The force of friction (Ff) in both cases is equal to the force the floor exerts on the dresser (Fn or the normal force, usually equal and opposite to the force of weight of the dresser) multiplied by a coefficient of friction (μ), which is specific to the two surfaces that are rubbing together. The coefficient of friction is also affected by whether the objects are moving relative to each other or not, which I think is completely bizarre, but it’s absolutely true! μK represents the coefficient of kinetic friction (when the dresser is moving relative to the rug) and μS represents the coefficient of static friction (when the dresser isn’t moving relative to the rug). See Figure 1, below.
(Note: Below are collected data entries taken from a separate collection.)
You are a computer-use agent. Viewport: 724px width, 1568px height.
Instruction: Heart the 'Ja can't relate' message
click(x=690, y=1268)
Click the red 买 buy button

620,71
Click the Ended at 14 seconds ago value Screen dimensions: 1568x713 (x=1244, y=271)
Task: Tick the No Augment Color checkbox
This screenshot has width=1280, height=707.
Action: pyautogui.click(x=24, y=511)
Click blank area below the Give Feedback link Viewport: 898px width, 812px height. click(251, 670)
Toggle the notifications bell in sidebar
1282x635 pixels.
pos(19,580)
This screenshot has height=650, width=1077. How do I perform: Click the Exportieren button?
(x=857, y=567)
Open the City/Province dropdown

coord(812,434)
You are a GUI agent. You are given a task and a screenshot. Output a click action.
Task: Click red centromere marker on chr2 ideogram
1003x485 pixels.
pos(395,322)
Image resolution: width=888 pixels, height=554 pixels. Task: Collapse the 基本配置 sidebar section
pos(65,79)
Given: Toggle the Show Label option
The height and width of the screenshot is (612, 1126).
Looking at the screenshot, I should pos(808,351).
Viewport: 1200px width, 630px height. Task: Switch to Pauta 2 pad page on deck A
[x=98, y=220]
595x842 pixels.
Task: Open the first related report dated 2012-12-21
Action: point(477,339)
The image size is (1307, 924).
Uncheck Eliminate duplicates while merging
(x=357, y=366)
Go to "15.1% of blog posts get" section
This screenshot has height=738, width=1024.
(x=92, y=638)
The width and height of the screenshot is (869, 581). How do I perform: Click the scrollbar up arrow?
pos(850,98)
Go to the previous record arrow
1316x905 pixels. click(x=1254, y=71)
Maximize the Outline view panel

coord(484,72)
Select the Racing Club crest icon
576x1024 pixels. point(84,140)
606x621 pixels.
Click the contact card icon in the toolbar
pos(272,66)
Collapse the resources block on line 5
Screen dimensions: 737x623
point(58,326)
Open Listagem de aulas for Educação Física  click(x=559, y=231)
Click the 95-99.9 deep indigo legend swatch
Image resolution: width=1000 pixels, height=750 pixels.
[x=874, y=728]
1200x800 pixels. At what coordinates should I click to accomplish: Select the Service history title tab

Figure 1. Free body diagrams representing the forces acting on a heavy object on a high-friction surface, while moving relative to the surface (top) and not moving relative to the surface (bottom).

The really interesting thing is that the coefficient of static friction is almost always larger than the coefficient of kinetic friction, meaning that the force of static friction is also almost always larger than the force of kinetic friction. And that’s why it’s a lot easier to push the dresser once you’ve already gotten it moving: the force of friction is smaller!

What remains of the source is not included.